**WORK REQUIRED**
When you reach the entries below, transcribe each one exactly as it stands.
=== EXTRACTED ENTRIES ===
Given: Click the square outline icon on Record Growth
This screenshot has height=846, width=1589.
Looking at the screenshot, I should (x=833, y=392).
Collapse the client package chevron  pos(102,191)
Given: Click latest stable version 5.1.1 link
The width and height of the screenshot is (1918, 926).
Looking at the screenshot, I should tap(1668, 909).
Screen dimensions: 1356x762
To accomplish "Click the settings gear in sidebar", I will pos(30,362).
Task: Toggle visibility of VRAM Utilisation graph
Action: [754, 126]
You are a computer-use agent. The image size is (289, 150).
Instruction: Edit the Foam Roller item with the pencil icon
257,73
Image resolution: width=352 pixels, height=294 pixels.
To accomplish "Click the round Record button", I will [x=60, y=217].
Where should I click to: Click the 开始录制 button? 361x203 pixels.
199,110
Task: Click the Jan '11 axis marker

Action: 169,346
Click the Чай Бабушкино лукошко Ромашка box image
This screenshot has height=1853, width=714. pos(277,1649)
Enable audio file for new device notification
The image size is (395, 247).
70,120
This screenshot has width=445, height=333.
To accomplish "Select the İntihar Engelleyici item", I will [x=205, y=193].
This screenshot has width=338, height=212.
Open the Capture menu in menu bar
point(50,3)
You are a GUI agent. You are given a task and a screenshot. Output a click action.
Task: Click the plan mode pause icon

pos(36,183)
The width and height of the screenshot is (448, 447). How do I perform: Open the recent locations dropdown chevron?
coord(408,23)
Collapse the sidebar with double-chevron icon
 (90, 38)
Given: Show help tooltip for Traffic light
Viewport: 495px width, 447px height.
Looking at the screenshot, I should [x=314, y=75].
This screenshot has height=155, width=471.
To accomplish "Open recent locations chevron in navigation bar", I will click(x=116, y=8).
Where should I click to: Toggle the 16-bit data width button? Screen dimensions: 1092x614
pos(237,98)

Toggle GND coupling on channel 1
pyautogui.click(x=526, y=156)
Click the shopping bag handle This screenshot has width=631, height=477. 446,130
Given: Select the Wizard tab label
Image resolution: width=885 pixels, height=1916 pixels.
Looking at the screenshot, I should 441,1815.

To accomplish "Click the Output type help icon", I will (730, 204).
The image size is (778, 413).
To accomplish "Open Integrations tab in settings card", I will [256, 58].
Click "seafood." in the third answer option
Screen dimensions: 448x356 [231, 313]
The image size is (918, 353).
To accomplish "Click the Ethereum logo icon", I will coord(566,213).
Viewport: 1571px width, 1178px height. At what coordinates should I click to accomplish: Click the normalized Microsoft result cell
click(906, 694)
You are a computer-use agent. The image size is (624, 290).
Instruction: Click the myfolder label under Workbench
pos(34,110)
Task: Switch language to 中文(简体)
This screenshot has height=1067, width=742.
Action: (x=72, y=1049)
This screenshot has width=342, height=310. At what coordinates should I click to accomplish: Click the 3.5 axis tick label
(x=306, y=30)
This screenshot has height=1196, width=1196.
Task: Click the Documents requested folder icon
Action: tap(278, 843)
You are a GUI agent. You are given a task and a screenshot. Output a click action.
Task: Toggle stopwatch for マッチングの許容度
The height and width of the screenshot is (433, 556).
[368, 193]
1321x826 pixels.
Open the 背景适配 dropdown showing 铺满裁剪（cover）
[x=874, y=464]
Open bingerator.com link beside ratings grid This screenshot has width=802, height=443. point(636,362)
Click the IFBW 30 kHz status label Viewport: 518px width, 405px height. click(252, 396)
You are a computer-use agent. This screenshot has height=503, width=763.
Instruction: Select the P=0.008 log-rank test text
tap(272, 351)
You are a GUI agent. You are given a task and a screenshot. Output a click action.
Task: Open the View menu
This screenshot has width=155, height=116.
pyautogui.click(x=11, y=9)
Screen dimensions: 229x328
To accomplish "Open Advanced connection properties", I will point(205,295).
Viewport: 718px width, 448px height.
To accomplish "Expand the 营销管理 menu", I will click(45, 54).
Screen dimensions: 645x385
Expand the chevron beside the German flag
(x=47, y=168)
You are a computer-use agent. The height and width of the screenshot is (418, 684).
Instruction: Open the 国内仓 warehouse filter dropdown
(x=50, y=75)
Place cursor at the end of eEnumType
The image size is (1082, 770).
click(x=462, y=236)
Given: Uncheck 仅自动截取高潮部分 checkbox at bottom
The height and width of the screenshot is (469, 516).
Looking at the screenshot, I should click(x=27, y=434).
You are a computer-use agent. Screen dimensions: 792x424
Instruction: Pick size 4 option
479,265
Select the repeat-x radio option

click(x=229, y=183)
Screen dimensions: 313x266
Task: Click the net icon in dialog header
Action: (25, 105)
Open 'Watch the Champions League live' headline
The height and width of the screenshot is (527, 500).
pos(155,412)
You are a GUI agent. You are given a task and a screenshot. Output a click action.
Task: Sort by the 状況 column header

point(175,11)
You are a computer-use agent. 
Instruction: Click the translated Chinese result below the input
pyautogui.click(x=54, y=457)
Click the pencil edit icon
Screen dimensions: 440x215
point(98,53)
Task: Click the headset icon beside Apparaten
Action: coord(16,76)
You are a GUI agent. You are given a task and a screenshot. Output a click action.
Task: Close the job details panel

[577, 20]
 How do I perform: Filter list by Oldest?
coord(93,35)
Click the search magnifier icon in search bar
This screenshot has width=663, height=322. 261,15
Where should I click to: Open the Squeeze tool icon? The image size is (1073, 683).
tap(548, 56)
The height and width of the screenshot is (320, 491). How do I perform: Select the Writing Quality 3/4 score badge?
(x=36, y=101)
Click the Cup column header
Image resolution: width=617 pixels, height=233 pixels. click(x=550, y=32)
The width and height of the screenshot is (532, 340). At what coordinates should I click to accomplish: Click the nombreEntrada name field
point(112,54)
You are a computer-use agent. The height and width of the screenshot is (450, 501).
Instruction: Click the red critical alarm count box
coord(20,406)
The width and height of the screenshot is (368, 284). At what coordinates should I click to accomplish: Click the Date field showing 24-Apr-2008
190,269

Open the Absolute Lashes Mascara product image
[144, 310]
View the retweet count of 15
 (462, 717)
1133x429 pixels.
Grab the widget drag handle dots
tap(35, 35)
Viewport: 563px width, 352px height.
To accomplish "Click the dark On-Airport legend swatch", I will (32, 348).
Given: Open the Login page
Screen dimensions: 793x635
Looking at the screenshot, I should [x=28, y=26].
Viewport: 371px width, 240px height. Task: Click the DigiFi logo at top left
===
**OUTPUT**
Given: Click the square outline icon on Record Growth
This screenshot has height=846, width=1589.
Looking at the screenshot, I should (x=833, y=392).
Collapse the client package chevron  pos(102,191)
Given: Click latest stable version 5.1.1 link
The width and height of the screenshot is (1918, 926).
Looking at the screenshot, I should tap(1668, 909).
Screen dimensions: 1356x762
To accomplish "Click the settings gear in sidebar", I will pos(30,362).
Task: Toggle visibility of VRAM Utilisation graph
Action: [754, 126]
You are a computer-use agent. The image size is (289, 150).
Instruction: Edit the Foam Roller item with the pencil icon
257,73
Image resolution: width=352 pixels, height=294 pixels.
To accomplish "Click the round Record button", I will [x=60, y=217].
Where should I click to: Click the 开始录制 button? 361x203 pixels.
199,110
Task: Click the Jan '11 axis marker

Action: 169,346
Click the Чай Бабушкино лукошко Ромашка box image
This screenshot has height=1853, width=714. pos(277,1649)
Enable audio file for new device notification
The image size is (395, 247).
70,120
This screenshot has width=445, height=333.
To accomplish "Select the İntihar Engelleyici item", I will [x=205, y=193].
This screenshot has width=338, height=212.
Open the Capture menu in menu bar
point(50,3)
You are a GUI agent. You are given a task and a screenshot. Output a click action.
Task: Click the plan mode pause icon

pos(36,183)
The width and height of the screenshot is (448, 447). How do I perform: Open the recent locations dropdown chevron?
coord(408,23)
Collapse the sidebar with double-chevron icon
 (90, 38)
Given: Show help tooltip for Traffic light
Viewport: 495px width, 447px height.
Looking at the screenshot, I should [x=314, y=75].
This screenshot has height=155, width=471.
To accomplish "Open recent locations chevron in navigation bar", I will click(x=116, y=8).
Where should I click to: Toggle the 16-bit data width button? Screen dimensions: 1092x614
pos(237,98)

Toggle GND coupling on channel 1
pyautogui.click(x=526, y=156)
Click the shopping bag handle This screenshot has width=631, height=477. 446,130
Given: Select the Wizard tab label
Image resolution: width=885 pixels, height=1916 pixels.
Looking at the screenshot, I should 441,1815.

To accomplish "Click the Output type help icon", I will (730, 204).
The image size is (778, 413).
To accomplish "Open Integrations tab in settings card", I will [256, 58].
Click "seafood." in the third answer option
Screen dimensions: 448x356 [231, 313]
The image size is (918, 353).
To accomplish "Click the Ethereum logo icon", I will coord(566,213).
Viewport: 1571px width, 1178px height. At what coordinates should I click to accomplish: Click the normalized Microsoft result cell
click(906, 694)
You are a computer-use agent. The image size is (624, 290).
Instruction: Click the myfolder label under Workbench
pos(34,110)
Task: Switch language to 中文(简体)
This screenshot has height=1067, width=742.
Action: (x=72, y=1049)
This screenshot has width=342, height=310. At what coordinates should I click to accomplish: Click the 3.5 axis tick label
(x=306, y=30)
This screenshot has height=1196, width=1196.
Task: Click the Documents requested folder icon
Action: tap(278, 843)
You are a GUI agent. You are given a task and a screenshot. Output a click action.
Task: Toggle stopwatch for マッチングの許容度
The height and width of the screenshot is (433, 556).
[368, 193]
1321x826 pixels.
Open the 背景适配 dropdown showing 铺满裁剪（cover）
[x=874, y=464]
Open bingerator.com link beside ratings grid This screenshot has width=802, height=443. point(636,362)
Click the IFBW 30 kHz status label Viewport: 518px width, 405px height. click(252, 396)
You are a computer-use agent. This screenshot has height=503, width=763.
Instruction: Select the P=0.008 log-rank test text
tap(272, 351)
You are a GUI agent. You are given a task and a screenshot. Output a click action.
Task: Open the View menu
This screenshot has width=155, height=116.
pyautogui.click(x=11, y=9)
Screen dimensions: 229x328
To accomplish "Open Advanced connection properties", I will point(205,295).
Viewport: 718px width, 448px height.
To accomplish "Expand the 营销管理 menu", I will click(45, 54).
Screen dimensions: 645x385
Expand the chevron beside the German flag
(x=47, y=168)
You are a computer-use agent. The height and width of the screenshot is (418, 684).
Instruction: Open the 国内仓 warehouse filter dropdown
(x=50, y=75)
Place cursor at the end of eEnumType
The image size is (1082, 770).
click(x=462, y=236)
Given: Uncheck 仅自动截取高潮部分 checkbox at bottom
The height and width of the screenshot is (469, 516).
Looking at the screenshot, I should click(x=27, y=434).
You are a computer-use agent. Screen dimensions: 792x424
Instruction: Pick size 4 option
479,265
Select the repeat-x radio option

click(x=229, y=183)
Screen dimensions: 313x266
Task: Click the net icon in dialog header
Action: (25, 105)
Open 'Watch the Champions League live' headline
The height and width of the screenshot is (527, 500).
pos(155,412)
You are a GUI agent. You are given a task and a screenshot. Output a click action.
Task: Sort by the 状況 column header

point(175,11)
You are a computer-use agent. 
Instruction: Click the translated Chinese result below the input
pyautogui.click(x=54, y=457)
Click the pencil edit icon
Screen dimensions: 440x215
point(98,53)
Task: Click the headset icon beside Apparaten
Action: coord(16,76)
You are a GUI agent. You are given a task and a screenshot. Output a click action.
Task: Close the job details panel

[577, 20]
 How do I perform: Filter list by Oldest?
coord(93,35)
Click the search magnifier icon in search bar
This screenshot has width=663, height=322. 261,15
Where should I click to: Open the Squeeze tool icon? The image size is (1073, 683).
tap(548, 56)
The height and width of the screenshot is (320, 491). How do I perform: Select the Writing Quality 3/4 score badge?
(x=36, y=101)
Click the Cup column header
Image resolution: width=617 pixels, height=233 pixels. click(x=550, y=32)
The width and height of the screenshot is (532, 340). At what coordinates should I click to accomplish: Click the nombreEntrada name field
point(112,54)
You are a computer-use agent. The height and width of the screenshot is (450, 501).
Instruction: Click the red critical alarm count box
coord(20,406)
The width and height of the screenshot is (368, 284). At what coordinates should I click to accomplish: Click the Date field showing 24-Apr-2008
190,269

Open the Absolute Lashes Mascara product image
[144, 310]
View the retweet count of 15
 (462, 717)
1133x429 pixels.
Grab the widget drag handle dots
tap(35, 35)
Viewport: 563px width, 352px height.
To accomplish "Click the dark On-Airport legend swatch", I will (32, 348).
Given: Open the Login page
Screen dimensions: 793x635
Looking at the screenshot, I should [x=28, y=26].
Viewport: 371px width, 240px height. Task: Click the DigiFi logo at top left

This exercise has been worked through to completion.